Fox v. Paine, et al., C.A. No. 3187-CC (Del. Ch. May 20, 2010), read letter decision here. See prior case summary in this matter here. This ruling on a motion for a protective order features a reference to Hemingway’s classic book Old Man and The Sea. See footnote 5.
Whether the requested documents were relevant to the counterclaims and whether those documents warranted protection via an amended confidentiality order.
This letter decision ruled on the motion for protective order of plaintiff. The decision of the Court was to deny the motion for a protective order regarding the contested document requests but the plaintiffs were permitted to amend the existing confidentiality order to designate certain documents as “highly confidential” for the eyes of the attorneys and their consultants only.

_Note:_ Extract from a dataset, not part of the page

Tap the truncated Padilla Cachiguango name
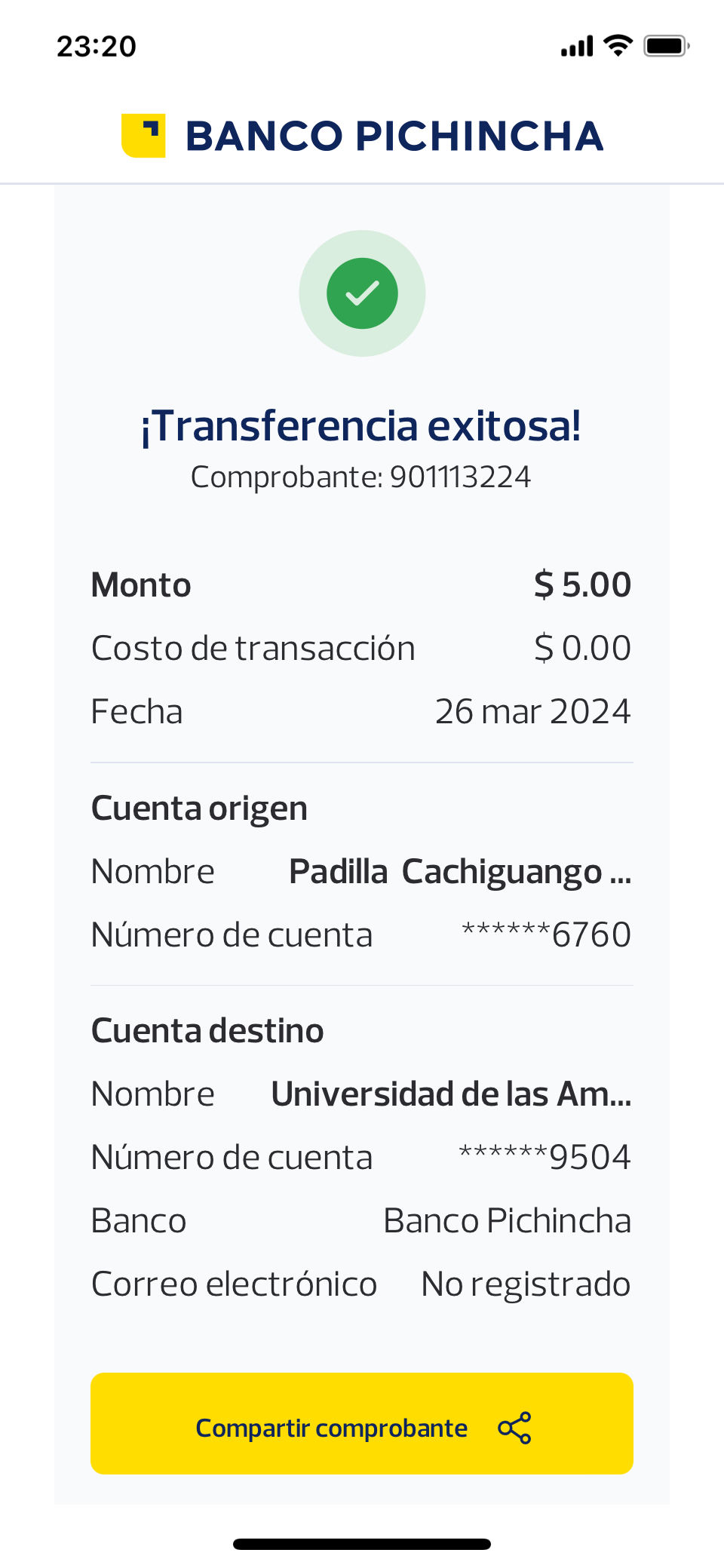Image resolution: width=724 pixels, height=1568 pixels. click(460, 872)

The Court recognized that the arguments on this discovery issue devolved into an argument on the merits of the cross-motions to enforce a settlement agreement, which was somewhat inevitable, but the court attempted to focus on the discovery dispute to the extent that it could be separated from a resolution of the merits.
The Court acknowledged that Rule 26(b) provides for a broad and far reaching scope of discovery that renders discoverable any information that “appears reasonably calculated to lead to the discovery of admissible evidence.” Thus, “absent injustice or privilege, the Rule instructs the Court to grant discovery liberally.” The Court used rather poetic language to explain its reasoning that even though the documents were discoverable, the counterclaims have likely “snagged a fish” that they “will never be able to bring to shore.” (citing Ernest Hemingway, The Old Man and the Sea (1952)).
Nonetheless, the Court recognized the sensitive nature of the documents requested, and therefore did not want to allow discovery to proceed “entirely unfettered.” Thus, the Chancellor granted the request of the plaintiffs to amend the confidentiality order which would restrict access to certain materials to the outside counsel of defendants and any outside experts or consultants who needed to play a role in the litigation.
The Court cautioned the plaintiffs however, not to abuse the confidentiality order and
“to utilize it in such a way and with such prudence as to minimize – – or, dare I hope, obviate entirely – – the need for defendants to contest plaintiffs’ use of the ‘Highly Confidential’ label and the subsequent need for me to review any of these documents in camera.”